The Entry Point (src/main.luau)

The entry point is the file you run to start your server. By placing it inside src, you ensure that all your logic is contained in one place.

Its job is to initialize Nova and tell it where to find your routes:

luau
local Nova = require("path/to/nova")

local app = Nova.new(8080)

app:listen(function()
    print("Server started on http://localhost:8080")
end)

Run your nova app

bash
lune run src/main
# or
lute run src/main
# or
zune run src/main

The app Directory

The app directory is the heart of your API. Every folder you create inside it represents a URL path, and with feature-based architecture, each of those folders also represents a distinct part of your app's responsibility.

  • src/app/route.luau handles the root path (/).
  • src/app/users/route.luau handles the path (/users).
  • src/app/products/route.luau handles the path (/products).

Why Feature-Based?

When each feature is isolated in its own folder, it's easy to find what you're looking for, easy to change one thing without breaking another, and easy to hand off a piece of your project to someone else. If your app ever grows into something bigger (say, multiple services running independently) each feature folder is already structured to be pulled out on its own.

Why use src/app?

Nova prioritizes the src/app directory. If you have an app folder in your root and another one inside src, Nova will use the one in src and ignore the root version. This encourages keeping the root directory strictly for configuration files like pesde.toml or environment settings.

The route.luau Rule

In Nova, folders define your URL paths, but files define the logic.

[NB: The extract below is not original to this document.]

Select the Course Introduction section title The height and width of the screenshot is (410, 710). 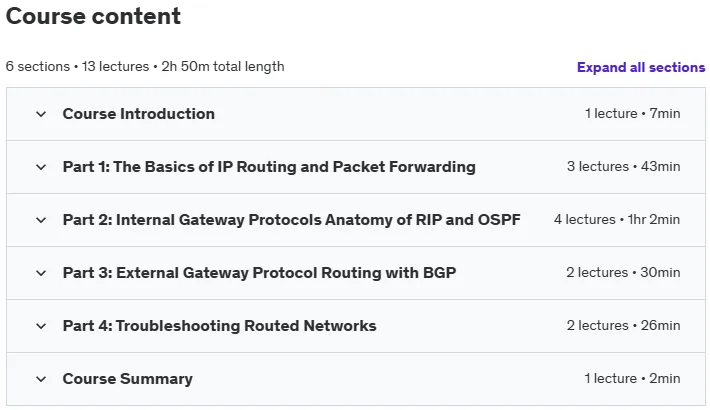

A folder is only registered as a route if it contains a file named exactly route.luau. This is what makes feature-based structure safe: you can place service modules, type files, and helpers right next to your route without any of them becoming public URLs.

  • src/app/users/route.luau -> Valid (Publicly accessible)
  • src/app/users/users.service.luau -> Private (Nova ignores this)
  • src/app/users/users.types.luau -> Private (Nova ignores this)

Summary

LocationRoleDescription
Root (/)ConfigurationFor pesde.toml, .gitignore, and tool configs.
src/main.luauEntry PointThe file that initializes and starts your server.
src/app/Routing RootWhere Nova looks for your API structure.
<feature>/Feature ModuleA self-contained folder per part of your app.
route.luauRoute HandlerThe required filename to turn a folder into a URL.